City of London skyline in London, United Kingdom, on June 10, 2024. The City of London is a city, ceremonial county and local government area that encompasses London’s main central business district (CBD). The City of London is also known simply as the City and colloquially as the Square Mile.
Mike Kemp | Photo | Getty Images
LONDON — The British economy grew 0.4% in May, according to flash figures released by the Office for National Statistics on Thursday, sending the British pound soaring to a four-month high against the U.S. dollar after the release.
Gross domestic product (GDP) exceeded the 0.2 percent expansion forecast by economists in a Reuters poll from the previous month.
The UK economy emerged from a mild recession in the first quarter of this year, after Remained stable in April.
The country’s main services sector continued to grow by 0.3% in May, as output in both manufacturing and construction recovered from declines, rising by 0.2% and 1.9%, respectively.
The pound rose 0.14% against the U.S. dollar to $1.2863 as of 8:30 a.m. London time, according to LSEG data, the highest level for the British currency since March 8, 2024.
The broad recovery The newly elected Labour PartyIt’s Prime Minister Keir Starmer’s first week in office.
Goldman Sachs last week Growth forecasts revised upwards Following the landslide victory of the centre-left Labour Party in the UK general election, the party campaigned on the following platform: Promoting economic growth, housing and planning.
The party’s parliamentary majority and business-friendly message have led analysts to describe the government as: Generally supportive of UK assets.
Ashley Webb, UK economist at Capital Economics, stressed in a note that apart from the lack of growth in April, the trend in UK GDP growth in recent months “supports the idea that the dual drag on economic activity from rising interest rates and rising inflation is starting to fade.”
UK inflation is set to slow from a 41-year high of 11.1% in October 2022. Down to Bank of England’s 2% target The results, published in May this year, have raised hopes of future interest rate cuts by the Bank of England.

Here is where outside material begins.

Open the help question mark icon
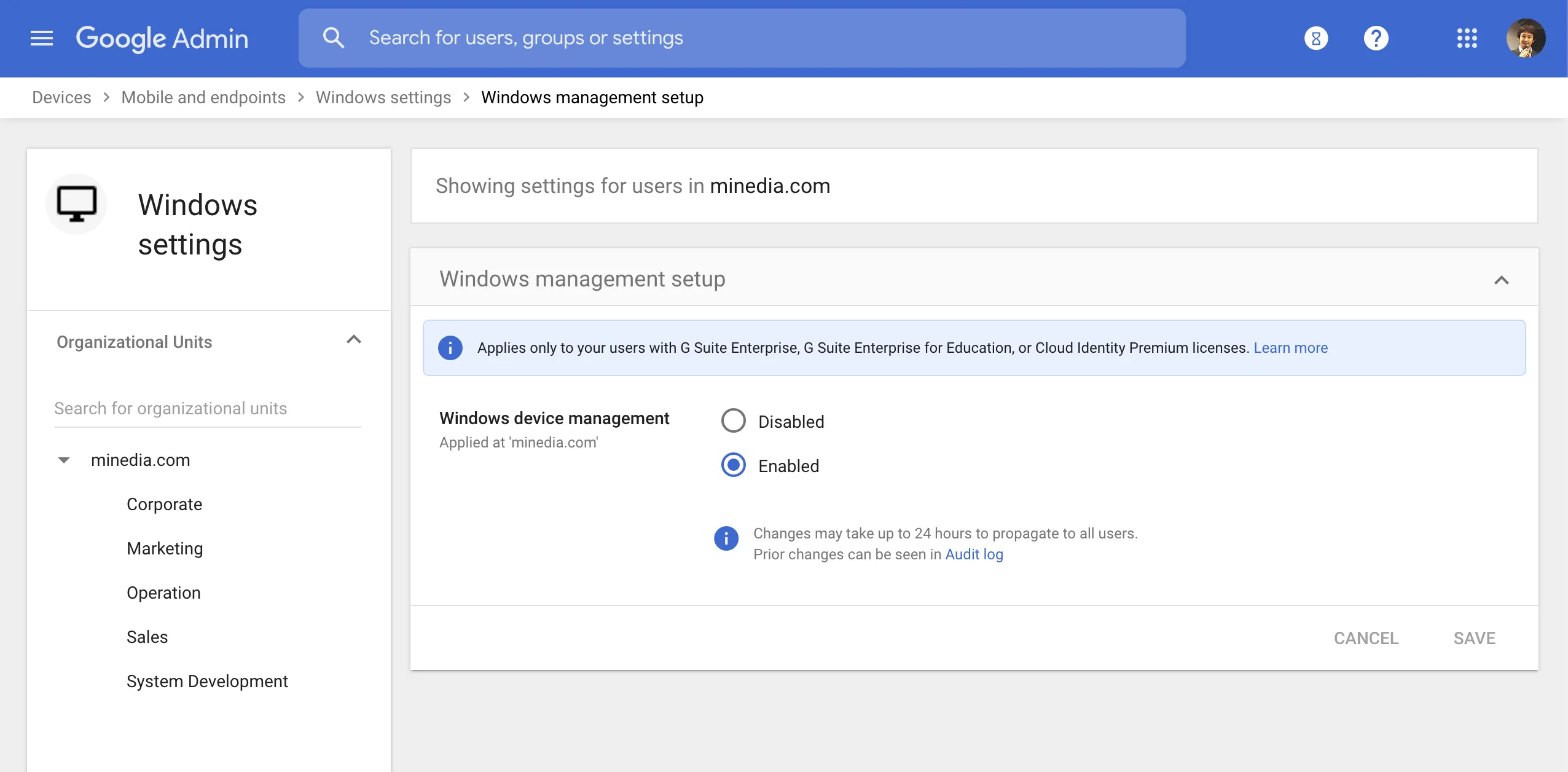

However, the BOE continues to speak in a careful tone Even after the European Central Bank launched its own policy, at its June meeting The path to lowering interest ratesHe warned that a key indicator of the persistence of UK inflation “remains elevated.” Markets are roughly split on prospects for a rate cut at the August meeting.
Muniya Barua, deputy chief executive of industry campaign group Business LDN, said in emailed comments that it was up to the new government to back the latest economic growth figures.
“With public finances under strain, ministers should follow a series of recent growth-boosting packages and prioritise high-impact, low-cost measures which, taken together, could stimulate much-needed private investment,” Baruah said, citing measures such as overhauling apprenticeships and scrapping stamp duty on share transactions.
Last week, new Chancellor of the Exchequer Rachel Reeves The Labor Party He proposed mandatory house-building targets, lifting a ban on new onshore wind farms in England and reforming planning rules, and on Wednesday announced the launch of a 7.3 billion pound ($9.4 billion) sovereign wealth fund aimed at attracting private investment in Britain’s infrastructure projects.
Lindsay James, investment strategist at Quilter Investors, said in a note that the business community is now awaiting Labor’s first financial report, which is expected to be released no earlier than mid-September.
“This should provide greater clarity on both taxation and spending plans, which will allow businesses to plan better and in turn could reignite investment enthusiasm,” James said.
“But this will take time to sink in and GDP growth is unlikely to accelerate significantly until we have a better understanding of what’s coming next,” she added.